Based on Robert Sheckley's short story The Seventh Victim, this elegant science fiction satire is a little too cool for its own good. Ther leads are well-cast: a bleached blonde Mastroianni has his accustomed world-weary charm and Andress is glacially beautiful as always, but all the glossy cynicism makes The 10th Victim a difficult film to warm to, no matter that the presence of romance in the two main character's lives should be humanising them in the chilly emotions of the posited future. Director Elio Petri was a Communist, which made his twenty-first century more a takedown of the contemporary sixties.

Here, life has become a throwaway accessory, death is merely part of a game; if you get too old you are "disposed" of (Marcello keeps his parents hidden away in a box room in his home, not because he loves them, but because he doesn't like being told what to do!). Almost everyone keeps their emotions in check and artifice is more important than real feelings. In fact, Marcello spends more time worrying about how to rid himself of his wife and mistress (Elsa Martinelli), who get to wield their own weapons before the end credits roll, than he does about getting killed, indicative of the Italian preoccupation on the worth of marriage in films of the day.

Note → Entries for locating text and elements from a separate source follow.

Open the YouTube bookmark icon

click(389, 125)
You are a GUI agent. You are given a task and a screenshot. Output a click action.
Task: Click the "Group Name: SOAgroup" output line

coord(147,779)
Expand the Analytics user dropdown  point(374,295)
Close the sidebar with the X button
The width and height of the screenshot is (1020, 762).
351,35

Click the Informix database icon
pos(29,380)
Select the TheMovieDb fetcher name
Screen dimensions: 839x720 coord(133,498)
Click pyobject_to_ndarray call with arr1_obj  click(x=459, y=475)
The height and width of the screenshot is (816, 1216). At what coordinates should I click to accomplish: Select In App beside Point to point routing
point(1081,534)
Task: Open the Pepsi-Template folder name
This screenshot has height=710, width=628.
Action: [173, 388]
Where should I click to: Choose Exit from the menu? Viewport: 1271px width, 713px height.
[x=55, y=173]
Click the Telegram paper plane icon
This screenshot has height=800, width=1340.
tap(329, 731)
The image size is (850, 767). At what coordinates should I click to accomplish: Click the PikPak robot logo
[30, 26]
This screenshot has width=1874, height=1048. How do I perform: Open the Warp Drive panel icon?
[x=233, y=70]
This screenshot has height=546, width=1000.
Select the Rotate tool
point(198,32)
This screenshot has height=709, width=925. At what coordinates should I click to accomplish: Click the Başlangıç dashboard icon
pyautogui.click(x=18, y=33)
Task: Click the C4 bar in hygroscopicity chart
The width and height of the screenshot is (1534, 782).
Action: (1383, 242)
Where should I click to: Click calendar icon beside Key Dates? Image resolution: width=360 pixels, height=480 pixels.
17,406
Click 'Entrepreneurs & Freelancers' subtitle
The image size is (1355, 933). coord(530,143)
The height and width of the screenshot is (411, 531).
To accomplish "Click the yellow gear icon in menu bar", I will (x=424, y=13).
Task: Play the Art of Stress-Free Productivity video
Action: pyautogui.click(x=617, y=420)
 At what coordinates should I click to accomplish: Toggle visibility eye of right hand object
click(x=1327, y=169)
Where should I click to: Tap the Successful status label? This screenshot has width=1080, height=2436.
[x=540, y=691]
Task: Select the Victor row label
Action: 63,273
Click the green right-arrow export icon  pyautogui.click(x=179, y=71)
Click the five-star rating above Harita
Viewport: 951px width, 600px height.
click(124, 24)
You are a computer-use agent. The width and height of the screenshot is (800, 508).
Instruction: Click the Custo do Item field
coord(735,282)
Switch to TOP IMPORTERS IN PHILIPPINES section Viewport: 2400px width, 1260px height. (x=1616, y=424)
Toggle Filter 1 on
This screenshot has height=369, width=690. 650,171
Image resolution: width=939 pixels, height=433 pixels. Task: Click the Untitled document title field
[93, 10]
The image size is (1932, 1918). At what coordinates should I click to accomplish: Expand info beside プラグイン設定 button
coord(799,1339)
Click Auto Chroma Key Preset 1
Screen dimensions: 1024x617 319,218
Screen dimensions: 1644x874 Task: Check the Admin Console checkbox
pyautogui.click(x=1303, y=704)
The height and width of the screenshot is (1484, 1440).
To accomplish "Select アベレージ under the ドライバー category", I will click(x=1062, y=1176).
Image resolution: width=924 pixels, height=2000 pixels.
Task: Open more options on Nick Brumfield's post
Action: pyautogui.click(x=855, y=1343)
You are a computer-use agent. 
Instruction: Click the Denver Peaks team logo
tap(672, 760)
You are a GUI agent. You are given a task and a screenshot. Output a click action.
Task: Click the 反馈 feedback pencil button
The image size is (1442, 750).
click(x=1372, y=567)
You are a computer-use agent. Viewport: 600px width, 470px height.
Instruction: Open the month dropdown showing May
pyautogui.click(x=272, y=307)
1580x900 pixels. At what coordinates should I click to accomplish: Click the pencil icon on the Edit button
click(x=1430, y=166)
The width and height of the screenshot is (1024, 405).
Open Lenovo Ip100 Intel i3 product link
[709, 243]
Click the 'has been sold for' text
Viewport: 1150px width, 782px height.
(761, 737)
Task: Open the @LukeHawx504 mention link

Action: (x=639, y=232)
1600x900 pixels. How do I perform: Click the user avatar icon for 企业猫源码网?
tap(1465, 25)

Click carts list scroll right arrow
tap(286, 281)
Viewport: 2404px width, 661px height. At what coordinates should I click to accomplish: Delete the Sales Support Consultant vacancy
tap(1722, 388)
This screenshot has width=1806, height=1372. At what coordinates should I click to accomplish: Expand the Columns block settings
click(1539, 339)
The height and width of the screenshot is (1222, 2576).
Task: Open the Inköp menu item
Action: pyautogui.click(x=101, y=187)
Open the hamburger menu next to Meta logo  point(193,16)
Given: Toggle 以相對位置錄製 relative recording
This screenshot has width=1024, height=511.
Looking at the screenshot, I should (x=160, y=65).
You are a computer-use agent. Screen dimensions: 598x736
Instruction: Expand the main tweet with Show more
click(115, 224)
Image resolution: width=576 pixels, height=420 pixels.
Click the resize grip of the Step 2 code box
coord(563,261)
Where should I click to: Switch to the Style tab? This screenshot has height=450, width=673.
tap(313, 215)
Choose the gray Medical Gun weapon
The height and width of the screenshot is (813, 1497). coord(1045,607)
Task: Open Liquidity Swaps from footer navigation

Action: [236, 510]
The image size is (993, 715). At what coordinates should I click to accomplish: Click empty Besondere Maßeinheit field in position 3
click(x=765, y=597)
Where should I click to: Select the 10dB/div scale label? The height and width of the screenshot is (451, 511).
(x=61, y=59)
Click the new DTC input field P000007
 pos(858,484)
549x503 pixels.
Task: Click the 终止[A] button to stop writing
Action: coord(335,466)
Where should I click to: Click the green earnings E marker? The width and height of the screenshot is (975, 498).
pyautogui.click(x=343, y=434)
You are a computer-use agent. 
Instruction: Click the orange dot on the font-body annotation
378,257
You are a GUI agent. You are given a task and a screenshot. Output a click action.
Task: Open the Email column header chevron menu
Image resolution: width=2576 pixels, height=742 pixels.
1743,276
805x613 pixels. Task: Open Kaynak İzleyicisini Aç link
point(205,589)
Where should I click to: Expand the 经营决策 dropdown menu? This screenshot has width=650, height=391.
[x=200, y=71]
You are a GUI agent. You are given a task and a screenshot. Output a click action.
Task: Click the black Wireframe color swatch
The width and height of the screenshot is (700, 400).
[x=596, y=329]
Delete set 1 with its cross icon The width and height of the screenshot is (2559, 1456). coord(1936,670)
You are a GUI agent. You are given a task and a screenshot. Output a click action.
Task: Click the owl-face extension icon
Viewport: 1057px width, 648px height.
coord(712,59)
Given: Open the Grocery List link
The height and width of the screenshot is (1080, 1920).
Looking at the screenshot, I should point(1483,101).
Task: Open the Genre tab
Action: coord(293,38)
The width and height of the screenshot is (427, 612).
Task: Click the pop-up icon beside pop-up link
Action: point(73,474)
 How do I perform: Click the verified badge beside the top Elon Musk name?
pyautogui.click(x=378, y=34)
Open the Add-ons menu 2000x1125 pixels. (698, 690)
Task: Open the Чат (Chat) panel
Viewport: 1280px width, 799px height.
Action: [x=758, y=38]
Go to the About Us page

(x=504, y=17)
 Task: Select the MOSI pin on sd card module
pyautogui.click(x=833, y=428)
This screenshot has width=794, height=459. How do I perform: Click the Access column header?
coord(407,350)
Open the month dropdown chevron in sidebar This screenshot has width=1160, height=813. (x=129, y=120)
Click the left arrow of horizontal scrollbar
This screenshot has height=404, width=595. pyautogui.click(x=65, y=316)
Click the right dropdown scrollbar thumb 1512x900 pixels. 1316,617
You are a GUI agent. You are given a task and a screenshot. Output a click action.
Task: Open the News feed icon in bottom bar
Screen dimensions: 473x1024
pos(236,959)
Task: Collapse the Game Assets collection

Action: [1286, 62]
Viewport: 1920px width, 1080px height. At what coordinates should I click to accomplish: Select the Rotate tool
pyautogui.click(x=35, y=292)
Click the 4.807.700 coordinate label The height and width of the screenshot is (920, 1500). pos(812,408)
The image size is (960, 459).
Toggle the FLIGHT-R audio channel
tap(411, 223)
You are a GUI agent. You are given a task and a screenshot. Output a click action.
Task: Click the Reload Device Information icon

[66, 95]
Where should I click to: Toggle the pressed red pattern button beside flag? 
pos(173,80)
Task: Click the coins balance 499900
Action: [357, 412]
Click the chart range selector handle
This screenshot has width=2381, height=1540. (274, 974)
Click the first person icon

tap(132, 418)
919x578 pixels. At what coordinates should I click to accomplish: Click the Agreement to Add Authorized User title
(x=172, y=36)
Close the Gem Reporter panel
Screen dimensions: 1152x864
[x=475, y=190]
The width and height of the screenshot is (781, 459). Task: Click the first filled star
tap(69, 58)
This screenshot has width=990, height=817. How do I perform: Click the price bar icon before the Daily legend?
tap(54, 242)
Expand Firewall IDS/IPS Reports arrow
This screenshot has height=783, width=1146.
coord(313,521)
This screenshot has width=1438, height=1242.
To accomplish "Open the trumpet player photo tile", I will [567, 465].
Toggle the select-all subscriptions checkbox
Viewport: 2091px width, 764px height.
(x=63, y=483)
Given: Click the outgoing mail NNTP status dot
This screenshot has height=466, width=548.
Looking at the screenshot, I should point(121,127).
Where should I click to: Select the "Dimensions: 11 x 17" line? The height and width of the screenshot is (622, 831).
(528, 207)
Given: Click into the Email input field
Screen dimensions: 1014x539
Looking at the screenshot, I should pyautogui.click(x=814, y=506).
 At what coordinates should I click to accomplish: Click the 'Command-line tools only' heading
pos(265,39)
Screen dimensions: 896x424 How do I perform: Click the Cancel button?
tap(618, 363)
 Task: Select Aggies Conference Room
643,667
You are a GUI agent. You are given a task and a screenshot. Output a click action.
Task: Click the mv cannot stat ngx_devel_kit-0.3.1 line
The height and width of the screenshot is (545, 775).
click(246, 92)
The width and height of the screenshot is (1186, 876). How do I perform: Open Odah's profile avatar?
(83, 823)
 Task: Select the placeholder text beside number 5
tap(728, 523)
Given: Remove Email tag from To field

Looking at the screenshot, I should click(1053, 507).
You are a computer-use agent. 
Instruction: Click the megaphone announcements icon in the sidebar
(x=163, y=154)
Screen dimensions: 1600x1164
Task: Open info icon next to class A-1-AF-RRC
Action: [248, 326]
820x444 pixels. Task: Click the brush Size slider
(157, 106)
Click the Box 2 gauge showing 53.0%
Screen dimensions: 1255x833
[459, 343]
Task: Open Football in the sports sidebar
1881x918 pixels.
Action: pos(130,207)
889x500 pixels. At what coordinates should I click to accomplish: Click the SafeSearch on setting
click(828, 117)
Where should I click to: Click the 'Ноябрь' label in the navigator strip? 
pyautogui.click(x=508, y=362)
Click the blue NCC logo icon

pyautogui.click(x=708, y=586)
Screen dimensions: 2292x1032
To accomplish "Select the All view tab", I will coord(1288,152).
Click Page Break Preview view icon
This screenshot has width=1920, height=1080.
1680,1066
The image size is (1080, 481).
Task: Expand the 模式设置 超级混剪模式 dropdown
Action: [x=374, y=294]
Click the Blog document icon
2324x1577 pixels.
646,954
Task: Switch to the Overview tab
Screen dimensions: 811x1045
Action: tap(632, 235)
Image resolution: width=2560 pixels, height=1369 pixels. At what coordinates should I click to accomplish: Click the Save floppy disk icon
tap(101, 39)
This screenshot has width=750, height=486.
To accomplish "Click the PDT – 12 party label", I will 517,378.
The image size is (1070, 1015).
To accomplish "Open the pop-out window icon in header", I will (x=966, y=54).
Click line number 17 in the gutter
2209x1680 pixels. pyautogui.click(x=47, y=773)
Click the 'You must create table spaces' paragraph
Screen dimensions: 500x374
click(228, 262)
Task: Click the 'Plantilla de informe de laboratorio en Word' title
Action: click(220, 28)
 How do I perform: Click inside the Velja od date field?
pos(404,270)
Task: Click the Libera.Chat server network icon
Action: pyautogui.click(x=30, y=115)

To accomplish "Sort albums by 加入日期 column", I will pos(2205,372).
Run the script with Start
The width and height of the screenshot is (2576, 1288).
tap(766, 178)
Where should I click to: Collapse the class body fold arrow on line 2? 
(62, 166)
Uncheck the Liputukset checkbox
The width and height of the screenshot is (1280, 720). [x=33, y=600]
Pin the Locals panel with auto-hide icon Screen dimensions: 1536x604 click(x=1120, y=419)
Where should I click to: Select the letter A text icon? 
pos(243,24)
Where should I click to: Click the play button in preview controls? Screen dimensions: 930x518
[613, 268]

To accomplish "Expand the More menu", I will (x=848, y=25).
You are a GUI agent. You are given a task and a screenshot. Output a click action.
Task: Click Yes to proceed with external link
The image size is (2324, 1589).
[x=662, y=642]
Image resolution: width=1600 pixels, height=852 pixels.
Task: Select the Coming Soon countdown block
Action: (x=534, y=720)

It is against this background that Marcello and Caroline perform their bizarre courtship - it's like the mating ritual of two deadly spiders. Despite the abundance of murderers, nobody in the film gets their hands dirty, all the killers use guns, or even exploding boots and hungry crocodiles but we never see any blood or gore. It may have been at the inception of the state colluding with murderous entertainment media subgenre of science fiction that reached its apex with The Hunger Games, but you never got the impression it was truly wrestling its targets to the ground, though the action is often interrupted by gunfights as other contestants break into the story's background and try to assassinate one another.

There are some striking scenes, such as that opening murder in the art club where the victim is shot by Andress's spangly brassiere, the sunset congregation at the beach where, posing as an ultra-sincere cult leader, Marcello uses a pill to make himself cry to make fun of the religious in time honoured Commie tradition, and the filming of the advertisement for Ming Tea (where Austin Powers got the name of his band from) where Caroline has finally lured Marcello, complete with dancers and people dressed as teacups. In this decadent society, death is entertainment, relationships are insincere and comics are literature (I don't have a problem with that bit, actually).

Overall, The 10th Victim would be cool as a cucumber if it weren't for the frenetic last ten minutes where the film becomes a zany farce and speaks more to the idea of love being a burden, with the woman trapping the man into a life of domesticity when he feels he should really be out in the world sowing his wild oats and er, killing people (?). I suppose it makes a nice change from the iciness of the rest of the story, but seems to belong in another film. The music by Pierro Piccioni was a definite highlight, an electric organ-led melody that enhanced the action with some insouciance. Watch for: the big eye on a wall, the trainer who seems to have had most of his body parts replaced, Marcello's best friend (a robot dog refashioned as an ugly little cyborg) and the two saxophone players.